Saturday 5 January 2013

Watch out – vultures about



By Mick Brooks

Argentina’s President Cristina Kirchner is having a little difficulty with vultures. ‘Vulture funds’ are trying to suck Argentina dry. A case in point is hedge fund Elliott Associates, run by American billionaire and Republican supporter Paul Singer.  

This is their modus operandi. In 2001 Argentina defaulted on foreign debts and 93% of bondholders agreed to take a loss. The vultures are the ‘holdouts’, the 7% of bondholders who refused to take a loss on their bonds and are now pursuing Argentina through the courts to get all their money back. They are vultures because they want to pick the carcass clean even though they don’t have the strength to kill the creature outright.

Argentine debts have been rolled over many times but they were ultimately incurred by military dictatorships that tortured and murdered thousands of Argentinean citizens. Why should ordinary Argentineans have to pay for their debts?

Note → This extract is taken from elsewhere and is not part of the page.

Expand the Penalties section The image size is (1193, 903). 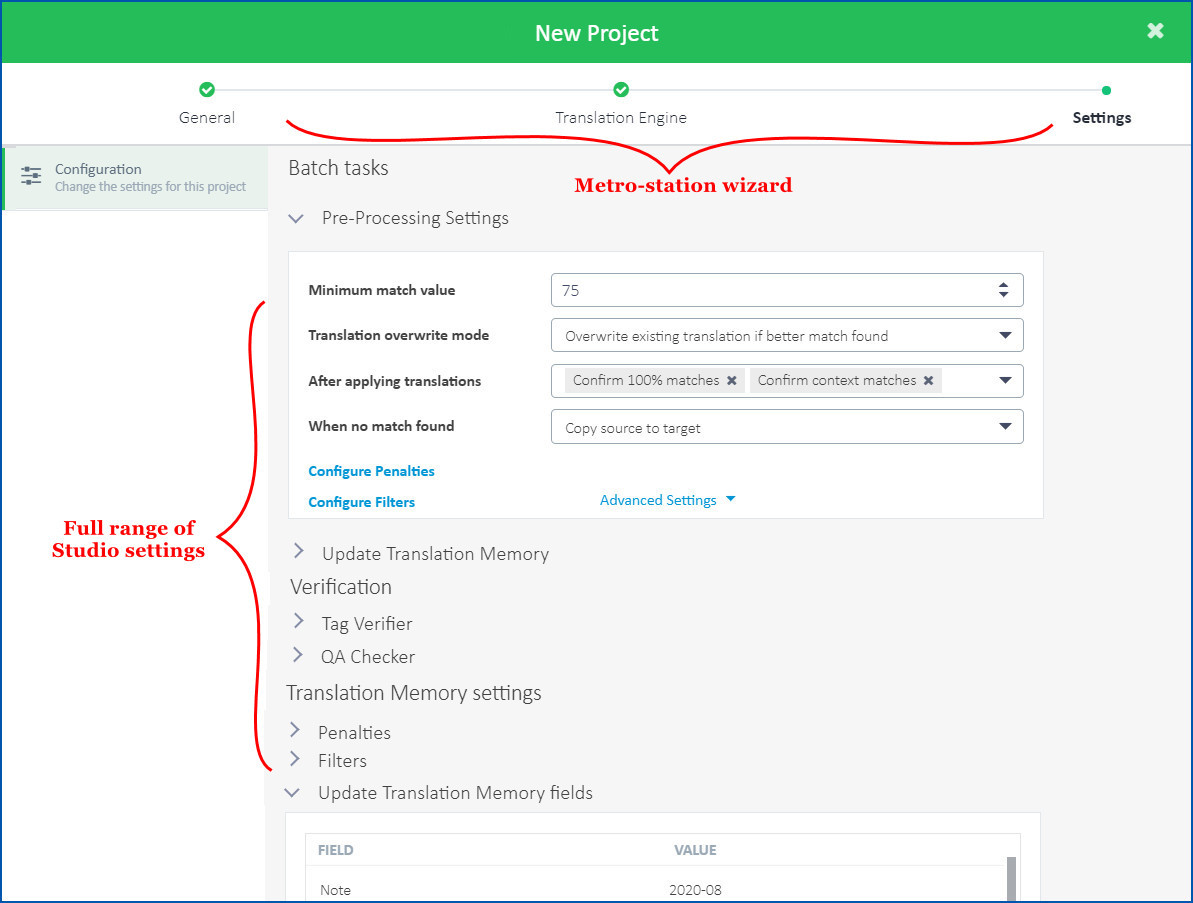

Whatever the outcome of the present quarrel, the existence of these vultures is evidence of the useless and parasitic forms of capitalism knocking around. It is normal under capitalism for failing firms to go bankrupt and for creditors to take a loss. Yet this process is not allowed to happen in the case of nation states.

In the old days they used to send a gunboat to collect the debts. Now the pressure is more subtle. The Argentinean case has been taken to a US court. Judge Griesa found in favour of the vultures. Among other things the judgement depended on his novel interpretation of the Latin phrase ‘pari passu’. It seems that an obscure New York judge can ignore the wishes of the elected government of Argentina and tell an entire country of 41 million people what they must do. He is acting as the hired gunslinger of Singer and the rest of the holdouts. An Argentine naval vessel has already been impounded in Ghana by an American court order. Such is the global reach of US law and US imperialism.

The USA is the most powerful country in the world. How did it build up this wealth and power?  Nobody now remembers that states such as Mississippi in the 1830s repudiated its debt to British bankers – and got away with it.

If the American judgement is confirmed, Argentina may have to repudiate all its debts, since the 93% who took a ‘haircut’ (a loss) on their bonds will be back for the rest of their money too. This could cause an international crash, and send the world economy back into recession. The USA would then lose, as well as the rest of the world. And all because some greedy speculator was let loose by a maverick American court!

Mainstream economists are unhappy at the judgement. Anne Krueger, former chief economist at the World Bank, comments, “Unless the Griesa ruling is overturned, this will open a can of worms that will have to be dealt with.”

The problems posed by the vultures pursuing Argentina are of general application. Greece is trying to buy off its creditors at a discount and bring down its mountain of debt. Again the perverse incentive applies: let everybody else cash in their bonds so the risk of Greek default fades and bond prices rise; then demand your money back. As economist Gabriel Stern notes, “The more you raise the price and the more you encourage participation, the better it is for those who don’t participate.” It’s a free ride for the vultures.

Already hedge funds have been in operation applying this principle. They bought Greek bonds when they were regarded as most useful as toilet paper and sold for just 11% of their face value. They gambled that the authorities would do all in their power to prevent a default and therefore Greek bond prices would rise one day. They were right. The rumour is that they stand to make 200% profit in six months.

The good news is that the European authorities intend to introduce Collective Action Clauses (CACs) to whip holdouts into line in debt restructuring deals in future. The bad news is that the main lawyer dealing with the Greek debt problem affirms that it will take decades before CAC clauses are fully incorporated into a government’s debt stock.

The shenanigans of the vulture funds are all instances of what Adair Turner, head of the Financial Services Authority called “socially useless activity.” At least vultures keep the veldt clean. The vulture funds are a case of capitalism devouring its own entrails.